北海道の太平洋岸にすむシシャモは、産卵のために河川に戻ってくる10~11月が漁期。きれいに縄がけした「すだれ干し」は季節の風物詩です。丸ごと食べられ、様々な栄養を無駄なく摂れるのも魅力。身は小さくても、サケのように川をさかのぼる、元気のパワーを美味しくいただきましょう。

シシャモといえば、メスの「子持ちシシャモ」の生干しが有名。濃厚でプチプチした卵の風味が珍重されていますが、身が大きく卵に栄養を取られないオスの美味しさを好む人もいます。シシャモは日本の固有種で、漁場や漁期、漁獲量が限られるため、今や高級魚の一つになりました。
一方、シシャモと同じキュウリウオ科の魚で、オホーツク海や北極海の浅海域、太平洋、大西洋の寒帯域にすんでいるのがカラフトシシャモ。こちらは漁獲量が多く、子持ちの生干しが手ごろな価格で市場に出回っており、柔らかい身とあっさりとした味わいが楽しめます。

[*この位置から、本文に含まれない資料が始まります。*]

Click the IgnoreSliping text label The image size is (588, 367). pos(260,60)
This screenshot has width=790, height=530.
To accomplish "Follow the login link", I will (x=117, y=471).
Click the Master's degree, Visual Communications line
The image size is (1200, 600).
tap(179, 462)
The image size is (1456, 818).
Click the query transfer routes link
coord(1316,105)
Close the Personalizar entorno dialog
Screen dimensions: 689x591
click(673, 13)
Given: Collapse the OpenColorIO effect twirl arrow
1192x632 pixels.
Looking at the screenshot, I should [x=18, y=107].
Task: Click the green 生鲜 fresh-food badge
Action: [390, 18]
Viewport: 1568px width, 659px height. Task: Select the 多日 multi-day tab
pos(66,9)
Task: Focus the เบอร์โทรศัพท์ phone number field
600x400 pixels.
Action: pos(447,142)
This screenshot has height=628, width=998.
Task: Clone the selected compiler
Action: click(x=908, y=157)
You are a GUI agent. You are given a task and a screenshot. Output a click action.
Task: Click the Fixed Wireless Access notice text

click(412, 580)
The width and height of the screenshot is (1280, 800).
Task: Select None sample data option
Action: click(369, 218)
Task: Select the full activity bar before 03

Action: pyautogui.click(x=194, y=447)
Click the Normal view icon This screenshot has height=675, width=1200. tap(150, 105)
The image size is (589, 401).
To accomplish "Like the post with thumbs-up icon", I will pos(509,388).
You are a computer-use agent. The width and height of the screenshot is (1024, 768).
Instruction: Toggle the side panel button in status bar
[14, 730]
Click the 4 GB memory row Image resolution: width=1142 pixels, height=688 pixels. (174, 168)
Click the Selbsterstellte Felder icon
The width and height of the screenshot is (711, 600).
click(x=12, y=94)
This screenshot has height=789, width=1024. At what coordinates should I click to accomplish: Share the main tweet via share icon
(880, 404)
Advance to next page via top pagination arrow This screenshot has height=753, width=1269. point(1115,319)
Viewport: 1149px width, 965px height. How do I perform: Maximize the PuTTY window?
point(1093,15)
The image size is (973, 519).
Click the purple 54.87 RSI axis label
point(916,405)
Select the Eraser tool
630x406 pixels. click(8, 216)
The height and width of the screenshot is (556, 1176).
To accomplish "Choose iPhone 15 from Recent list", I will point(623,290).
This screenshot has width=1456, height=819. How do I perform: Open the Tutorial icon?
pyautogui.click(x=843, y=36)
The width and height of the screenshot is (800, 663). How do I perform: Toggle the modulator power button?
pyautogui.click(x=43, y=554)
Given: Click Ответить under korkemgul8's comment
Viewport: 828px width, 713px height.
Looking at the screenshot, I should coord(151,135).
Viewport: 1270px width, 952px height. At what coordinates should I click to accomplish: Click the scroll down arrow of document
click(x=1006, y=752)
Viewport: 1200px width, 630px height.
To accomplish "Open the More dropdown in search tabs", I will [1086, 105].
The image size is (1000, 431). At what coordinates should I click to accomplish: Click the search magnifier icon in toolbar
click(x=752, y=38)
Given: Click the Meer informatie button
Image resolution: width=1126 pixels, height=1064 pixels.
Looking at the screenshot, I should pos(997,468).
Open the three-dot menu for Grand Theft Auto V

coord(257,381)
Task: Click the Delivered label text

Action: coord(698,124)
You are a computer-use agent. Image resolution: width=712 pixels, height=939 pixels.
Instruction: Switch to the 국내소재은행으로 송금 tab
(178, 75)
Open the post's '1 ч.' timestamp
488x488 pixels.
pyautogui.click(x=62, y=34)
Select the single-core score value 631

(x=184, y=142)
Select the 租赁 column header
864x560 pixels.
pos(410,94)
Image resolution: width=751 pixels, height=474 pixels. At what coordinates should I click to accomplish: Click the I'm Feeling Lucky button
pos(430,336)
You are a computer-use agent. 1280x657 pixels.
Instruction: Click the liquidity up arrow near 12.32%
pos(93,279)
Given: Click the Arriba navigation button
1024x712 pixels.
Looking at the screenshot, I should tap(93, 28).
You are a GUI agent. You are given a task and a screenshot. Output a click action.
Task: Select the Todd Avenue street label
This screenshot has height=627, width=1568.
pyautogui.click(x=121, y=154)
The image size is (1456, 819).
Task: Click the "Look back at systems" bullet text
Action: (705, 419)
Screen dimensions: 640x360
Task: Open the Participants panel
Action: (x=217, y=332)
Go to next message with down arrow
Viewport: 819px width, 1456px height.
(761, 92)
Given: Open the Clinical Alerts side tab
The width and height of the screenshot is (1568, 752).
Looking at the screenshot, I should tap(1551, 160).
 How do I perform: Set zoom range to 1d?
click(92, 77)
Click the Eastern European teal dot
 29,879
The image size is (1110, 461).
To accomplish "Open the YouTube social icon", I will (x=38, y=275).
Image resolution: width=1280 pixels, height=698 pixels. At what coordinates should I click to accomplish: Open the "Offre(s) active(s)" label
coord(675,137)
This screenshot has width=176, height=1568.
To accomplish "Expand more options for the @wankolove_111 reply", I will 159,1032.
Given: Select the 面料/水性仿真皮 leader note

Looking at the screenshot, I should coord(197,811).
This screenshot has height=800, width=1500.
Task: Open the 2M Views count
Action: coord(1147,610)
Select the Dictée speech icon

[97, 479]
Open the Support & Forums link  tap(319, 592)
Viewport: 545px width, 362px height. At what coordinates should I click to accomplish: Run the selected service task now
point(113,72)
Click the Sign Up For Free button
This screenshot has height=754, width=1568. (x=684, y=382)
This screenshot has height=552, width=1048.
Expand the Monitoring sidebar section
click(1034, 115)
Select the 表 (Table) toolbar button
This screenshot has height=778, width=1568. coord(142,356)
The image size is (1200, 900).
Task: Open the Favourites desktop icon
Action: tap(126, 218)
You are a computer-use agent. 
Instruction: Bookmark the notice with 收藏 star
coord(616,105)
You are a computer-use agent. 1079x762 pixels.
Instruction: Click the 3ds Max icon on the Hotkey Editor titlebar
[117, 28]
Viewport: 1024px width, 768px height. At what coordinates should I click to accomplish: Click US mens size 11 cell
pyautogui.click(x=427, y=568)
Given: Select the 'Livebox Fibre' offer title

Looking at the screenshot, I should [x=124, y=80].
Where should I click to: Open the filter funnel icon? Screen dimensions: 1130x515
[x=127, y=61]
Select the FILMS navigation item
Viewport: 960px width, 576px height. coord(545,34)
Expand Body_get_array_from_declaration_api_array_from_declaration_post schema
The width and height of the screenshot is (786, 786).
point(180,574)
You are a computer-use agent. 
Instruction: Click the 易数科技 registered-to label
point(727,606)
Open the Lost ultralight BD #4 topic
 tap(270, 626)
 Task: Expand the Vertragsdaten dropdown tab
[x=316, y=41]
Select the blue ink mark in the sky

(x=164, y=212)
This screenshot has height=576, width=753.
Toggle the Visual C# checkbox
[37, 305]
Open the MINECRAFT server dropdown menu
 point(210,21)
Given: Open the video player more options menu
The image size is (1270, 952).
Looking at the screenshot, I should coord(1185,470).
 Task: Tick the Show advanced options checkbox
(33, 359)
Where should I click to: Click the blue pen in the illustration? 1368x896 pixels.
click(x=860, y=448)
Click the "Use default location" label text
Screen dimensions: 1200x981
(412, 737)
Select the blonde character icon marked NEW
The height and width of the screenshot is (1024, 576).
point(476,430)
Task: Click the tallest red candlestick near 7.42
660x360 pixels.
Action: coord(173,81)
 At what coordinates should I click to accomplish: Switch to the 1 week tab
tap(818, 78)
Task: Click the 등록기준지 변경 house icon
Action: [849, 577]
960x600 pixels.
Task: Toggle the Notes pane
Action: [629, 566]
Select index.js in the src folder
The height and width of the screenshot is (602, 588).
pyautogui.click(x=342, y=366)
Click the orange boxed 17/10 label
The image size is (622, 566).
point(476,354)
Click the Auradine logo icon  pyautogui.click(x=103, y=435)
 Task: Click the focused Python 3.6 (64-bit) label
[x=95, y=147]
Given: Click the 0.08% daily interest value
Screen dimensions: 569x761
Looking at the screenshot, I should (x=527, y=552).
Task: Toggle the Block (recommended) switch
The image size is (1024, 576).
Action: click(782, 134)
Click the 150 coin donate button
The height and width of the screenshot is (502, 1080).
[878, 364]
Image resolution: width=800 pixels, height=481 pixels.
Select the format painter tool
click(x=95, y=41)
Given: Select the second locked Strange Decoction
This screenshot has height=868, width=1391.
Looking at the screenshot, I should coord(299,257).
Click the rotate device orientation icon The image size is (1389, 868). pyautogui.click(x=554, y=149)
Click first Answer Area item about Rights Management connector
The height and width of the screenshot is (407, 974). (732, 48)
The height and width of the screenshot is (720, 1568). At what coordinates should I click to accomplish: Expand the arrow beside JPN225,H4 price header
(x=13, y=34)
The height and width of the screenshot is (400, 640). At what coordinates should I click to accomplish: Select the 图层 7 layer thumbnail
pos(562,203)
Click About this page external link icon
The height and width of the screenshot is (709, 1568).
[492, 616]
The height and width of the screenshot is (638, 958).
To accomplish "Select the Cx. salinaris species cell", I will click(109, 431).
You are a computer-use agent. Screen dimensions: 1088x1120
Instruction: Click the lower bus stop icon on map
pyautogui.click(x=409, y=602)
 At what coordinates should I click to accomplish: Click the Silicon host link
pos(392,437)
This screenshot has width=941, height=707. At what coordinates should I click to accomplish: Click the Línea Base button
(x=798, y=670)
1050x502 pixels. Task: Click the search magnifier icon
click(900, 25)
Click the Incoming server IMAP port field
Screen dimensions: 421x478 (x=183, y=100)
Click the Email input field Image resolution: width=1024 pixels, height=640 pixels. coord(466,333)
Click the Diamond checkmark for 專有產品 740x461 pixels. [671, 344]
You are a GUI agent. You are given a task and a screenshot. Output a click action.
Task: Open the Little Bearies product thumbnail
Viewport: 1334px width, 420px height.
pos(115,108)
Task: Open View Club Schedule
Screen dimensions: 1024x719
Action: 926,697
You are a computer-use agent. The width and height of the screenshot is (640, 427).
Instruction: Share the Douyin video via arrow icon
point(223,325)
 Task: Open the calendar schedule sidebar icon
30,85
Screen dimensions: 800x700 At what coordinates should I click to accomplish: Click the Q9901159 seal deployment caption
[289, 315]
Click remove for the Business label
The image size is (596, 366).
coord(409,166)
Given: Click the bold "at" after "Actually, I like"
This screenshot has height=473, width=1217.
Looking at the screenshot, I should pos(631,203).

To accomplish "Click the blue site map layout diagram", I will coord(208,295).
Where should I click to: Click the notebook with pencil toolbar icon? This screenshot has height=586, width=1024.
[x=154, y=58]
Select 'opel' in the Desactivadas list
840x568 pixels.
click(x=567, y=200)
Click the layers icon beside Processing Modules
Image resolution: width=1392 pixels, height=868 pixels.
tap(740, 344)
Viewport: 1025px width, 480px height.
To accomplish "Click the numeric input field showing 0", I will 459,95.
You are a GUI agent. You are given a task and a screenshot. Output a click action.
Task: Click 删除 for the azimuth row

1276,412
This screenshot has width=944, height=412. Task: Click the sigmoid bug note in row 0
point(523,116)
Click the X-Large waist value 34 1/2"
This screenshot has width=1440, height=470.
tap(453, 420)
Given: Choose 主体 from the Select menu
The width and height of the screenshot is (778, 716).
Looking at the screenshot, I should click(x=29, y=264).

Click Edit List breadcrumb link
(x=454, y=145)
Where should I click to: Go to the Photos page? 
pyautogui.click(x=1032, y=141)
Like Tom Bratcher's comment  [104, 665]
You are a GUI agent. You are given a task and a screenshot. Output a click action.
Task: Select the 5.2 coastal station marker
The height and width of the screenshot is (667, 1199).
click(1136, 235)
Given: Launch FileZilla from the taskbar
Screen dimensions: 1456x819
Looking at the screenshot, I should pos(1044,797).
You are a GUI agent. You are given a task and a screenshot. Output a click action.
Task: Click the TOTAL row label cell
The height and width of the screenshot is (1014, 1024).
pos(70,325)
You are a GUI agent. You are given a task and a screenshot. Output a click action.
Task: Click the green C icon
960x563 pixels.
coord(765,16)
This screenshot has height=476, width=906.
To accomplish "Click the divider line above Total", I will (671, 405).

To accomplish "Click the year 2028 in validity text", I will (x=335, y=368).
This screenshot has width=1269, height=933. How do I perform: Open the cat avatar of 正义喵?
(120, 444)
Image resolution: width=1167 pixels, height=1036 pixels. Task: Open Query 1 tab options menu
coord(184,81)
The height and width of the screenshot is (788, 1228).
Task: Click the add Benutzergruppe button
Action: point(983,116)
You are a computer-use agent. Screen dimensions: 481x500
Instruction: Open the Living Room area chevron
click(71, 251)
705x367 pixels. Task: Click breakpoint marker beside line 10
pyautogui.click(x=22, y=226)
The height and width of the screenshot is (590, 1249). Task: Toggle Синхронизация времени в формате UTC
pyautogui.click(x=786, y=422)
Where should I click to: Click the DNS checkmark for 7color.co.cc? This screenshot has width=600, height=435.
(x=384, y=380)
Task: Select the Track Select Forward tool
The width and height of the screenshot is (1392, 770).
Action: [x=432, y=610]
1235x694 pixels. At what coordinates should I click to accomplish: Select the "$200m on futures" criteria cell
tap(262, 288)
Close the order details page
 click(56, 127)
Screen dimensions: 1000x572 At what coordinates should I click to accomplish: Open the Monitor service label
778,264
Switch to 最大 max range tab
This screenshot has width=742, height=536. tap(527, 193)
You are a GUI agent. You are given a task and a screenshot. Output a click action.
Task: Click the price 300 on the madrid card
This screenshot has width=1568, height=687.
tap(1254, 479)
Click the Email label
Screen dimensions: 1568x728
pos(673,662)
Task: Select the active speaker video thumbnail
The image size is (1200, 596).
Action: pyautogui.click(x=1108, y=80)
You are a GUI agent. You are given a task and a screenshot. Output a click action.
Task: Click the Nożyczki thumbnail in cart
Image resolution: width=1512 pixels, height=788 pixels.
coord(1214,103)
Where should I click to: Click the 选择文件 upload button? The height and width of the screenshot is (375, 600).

頭から尻尾の先まで食べられますから、身のタンパク質に加えて、骨のカルシウムや内臓に多い亜鉛、鉄など、多彩な栄養を一度に摂れるのも利点。特にカルシウムが、豊富に含まれています。
ビタミンでは、成長に欠かせないビタミンB2や若々しさのもとであるビタミンEが比較的多いのが特長。また、不飽和脂肪酸のDHAやEPAも豊富です。

子持ちシシャモの生干しは、網で軽く焼くのが一般的な調理法ですが、天ぷら、フライ、唐揚げ、南蛮漬け、マリネや昆布巻き、甘露煮にしても美味。また、炊き込みごはんにしたり、チーズや牛乳と合わせたりすると、ひと味違った新鮮な美味しさが楽しめます。シシャモを、様々な調理の工夫で味わってみませんか。